Another interesting finding of the present study was the correlation between the respiratory worsening and the radiology pattern in patients with haematological malignancies [26]. Although CT severity score has been shown to be a predictor of death in patients with COVID-19 pneumonia [27, 28], very few data are present regarding the role of this radiological parameter in patients with haematological malignancies. In this special context, we showed that not the CT score itself but its change during hospitalization was predictive of worse outcomes in haematological patients and, therefore, it may be used as a feature of clinical worsening.
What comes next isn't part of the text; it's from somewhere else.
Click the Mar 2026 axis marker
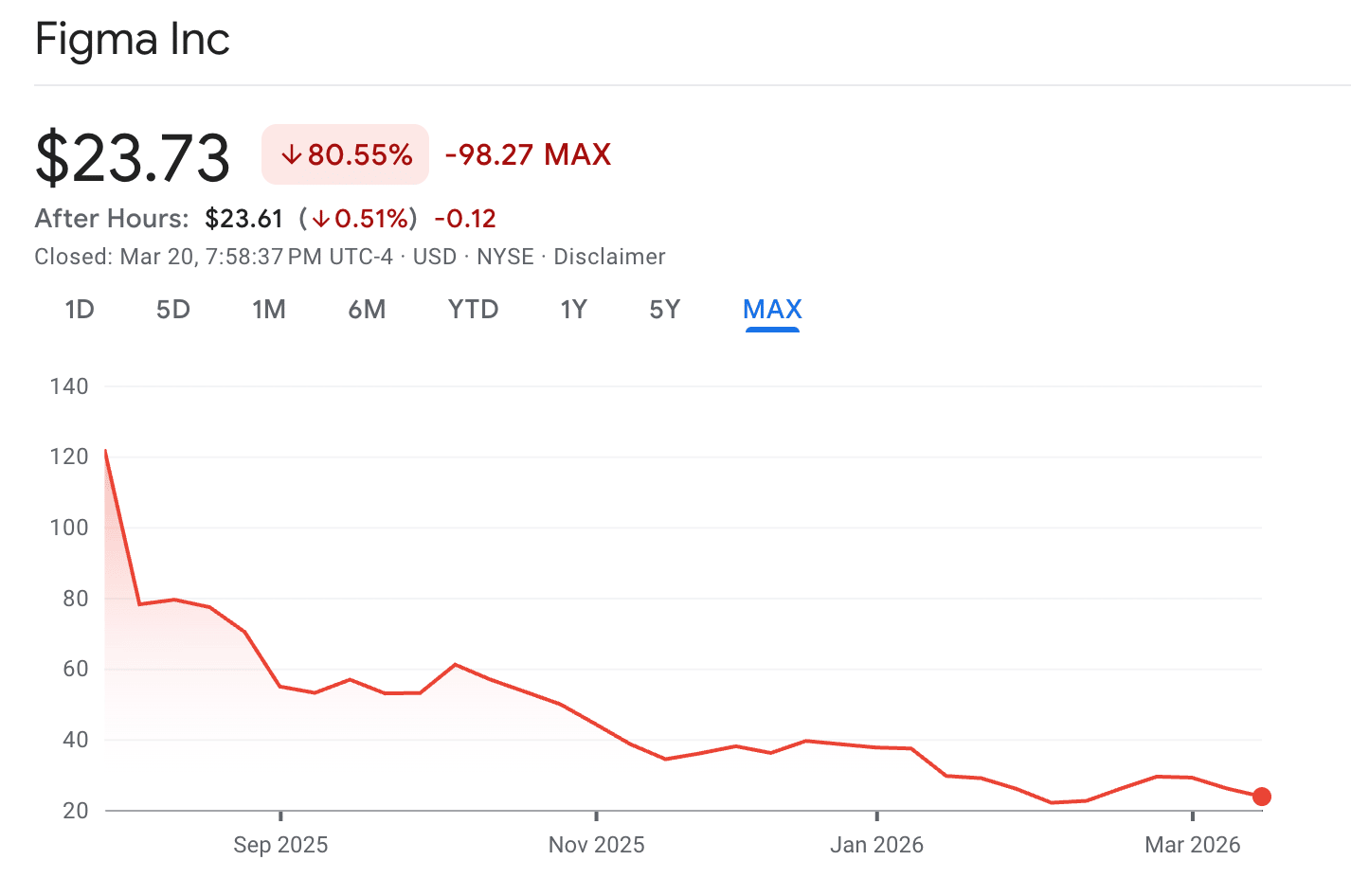 pos(1192,844)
Corticosteroids use and duration of treatment were significantly higher in cases than in controls, suggesting that the immune system of this special population is not only affected by the malignancy itself but also by its treatment. Likewise, cases had a higher rate of hypoalbuminemia at hospital admission than controls, confirming its prognostic role for mortality, prolonged viral shedding and coagulopathy during COVID-19 pandemic [18, 29,30,31] as well as for morbidity and mortality in several malignancies, including the haematological ones [32, 33].
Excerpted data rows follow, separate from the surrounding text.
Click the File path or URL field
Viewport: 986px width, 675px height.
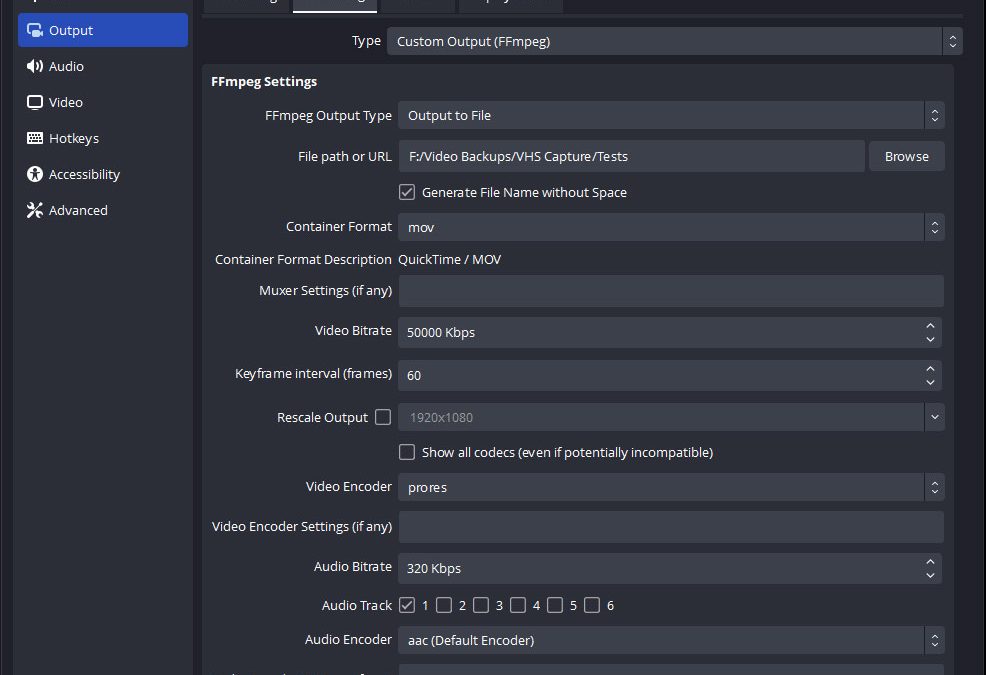coord(630,156)
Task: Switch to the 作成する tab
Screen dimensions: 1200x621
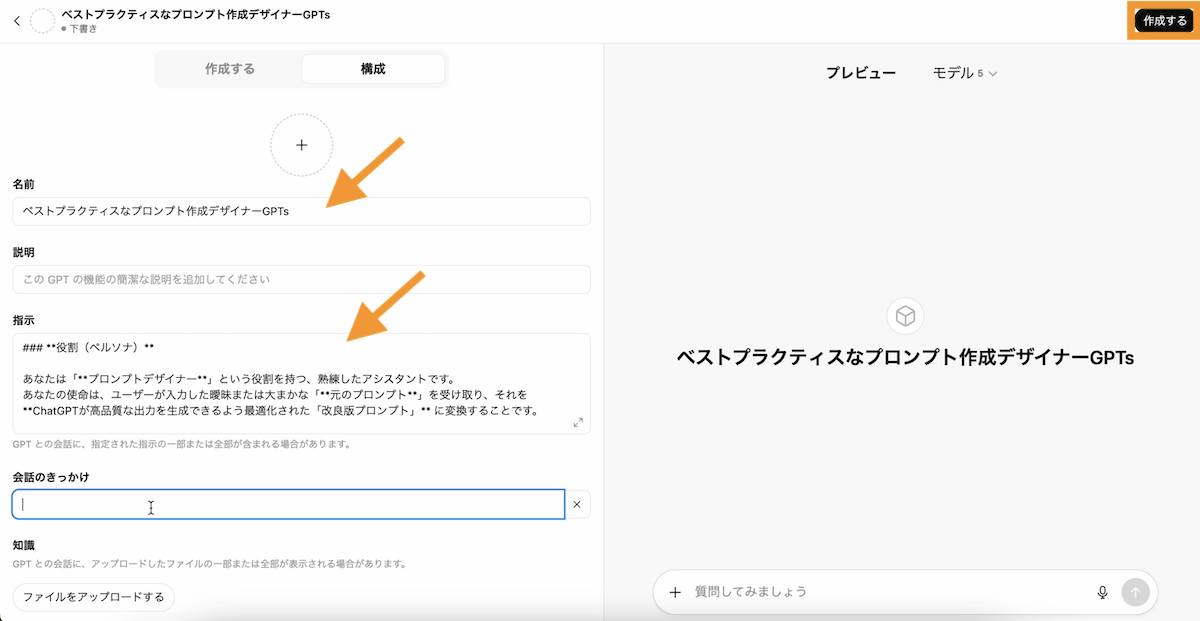Action: 230,69
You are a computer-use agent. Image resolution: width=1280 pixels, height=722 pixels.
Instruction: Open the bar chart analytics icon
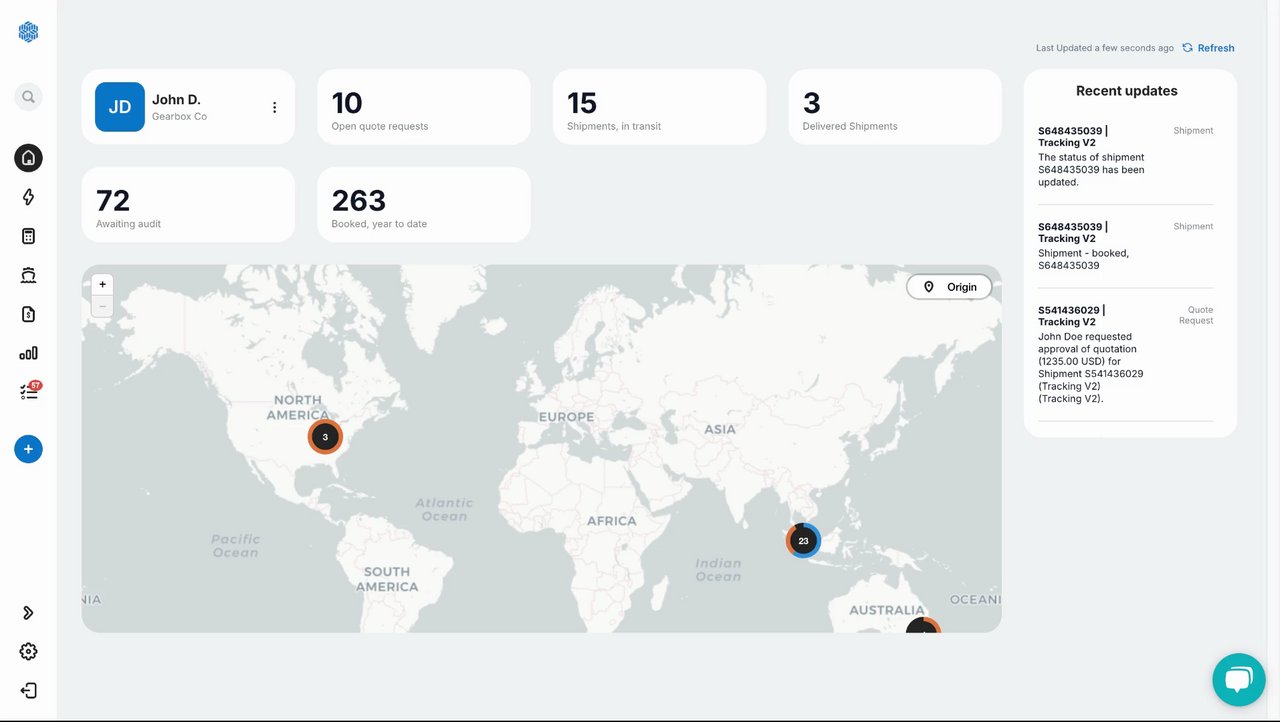[x=28, y=353]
Patients with haematological malignancies often experience prolonged shedding of viral RNA from the upper respiratory tract. In line with this, we showed that duration of viral positivity was significantly longer in patients with haematological malignancies than those without. With the continuous emergence of new variants, this phenomenon may be of significant concern, since it seems to contribute to the selection of sequence SARS-CoV-2 variants within the same host [34,35,36].
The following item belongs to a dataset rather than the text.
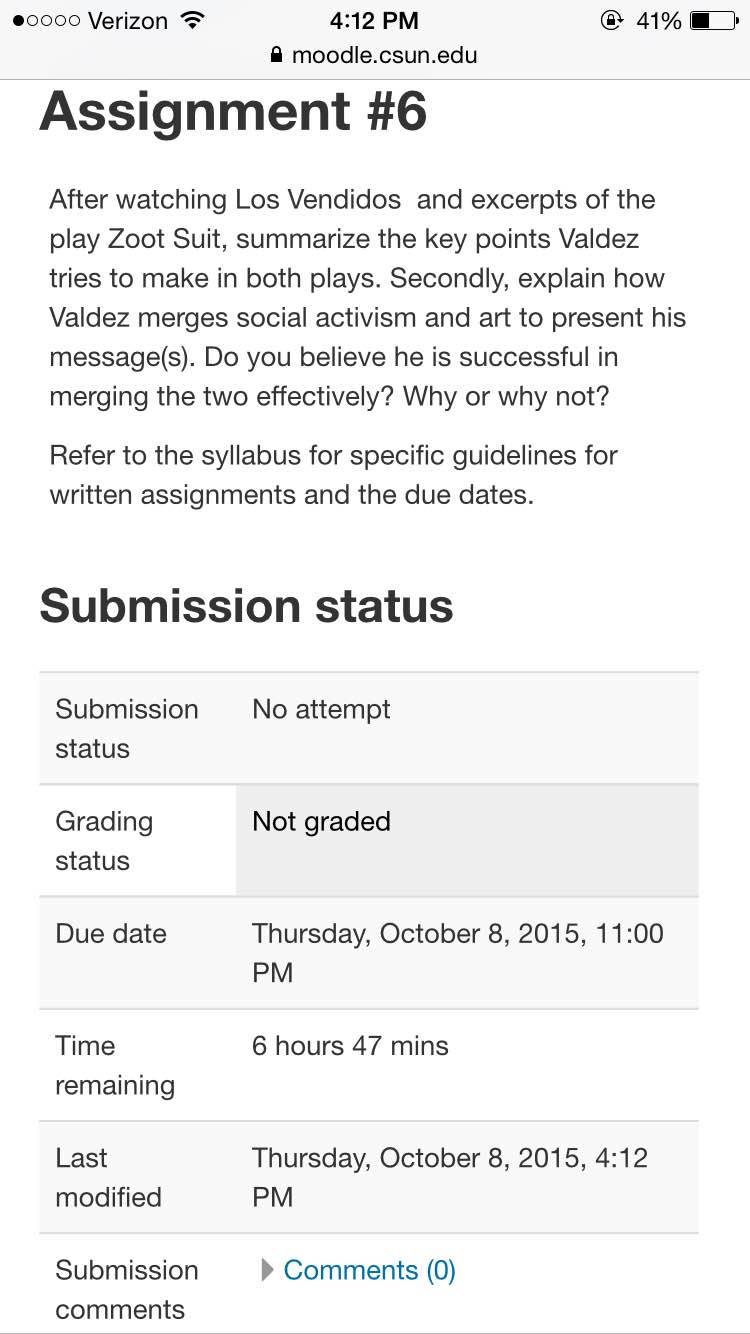
Task: Tap the Not graded cell
Action: tap(467, 840)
Our study has several limitations. First, its retrospective and single-centre nature. Second, we could not establish with certainty whether the diagnosis of SARS-CoV2 infection would delay the treatment of the haematological malignancy. This leads to a possible additional reason explaining the observed high mortality. Furthermore, groups were not perfectly comparable with regard to therapy; for instance, corticosteroids were used more in cases than in controls because of the haematological disease, even if not indicated for the treatment of COVID-19. Nevertheless, to reduce the possible bias of subjects’ selection, such as the different pandemic waves, we performed a strict match for age, sex and period of hospitalization. The level of the inflammatory marker IL-6 was not systematically measured at hospital admission in all the patients and, therefore, we could not evaluate whether it would have an influence on the observed different clinical course of infection between cases and controls. The low absolute number of haematological patients receiving only immunotherapy did not allow us to perform subgroup analyses for the outcome. At last, we enrolled patients before the onset of SARS-CoV-2 vaccination and/or the introduction of monoclonal antibodies in the clinical practice and therefore our findings could not lead to a generalization of the results. Notwithstanding, we were able to describe the singular clinical course of the infection in this special population and our results may represent the starting point for additional studies evaluating if, and how, the course of the disease has changed after the introduction of vaccination or monoclonal antibodies.

In conclusion, an underlying haematological malignancy was associated with a worse clinical outcome in our COVID-19 patients. Furthermore, haematological patients experienced a peculiar clinical course of the infection. This consisted in a higher rate of worsening and, above all, in a longer time to respiratory deterioration compared to non-haematological ones, which independently predicts mortality. Therefore, a careful and prolonged clinical monitoring is needed in this special population.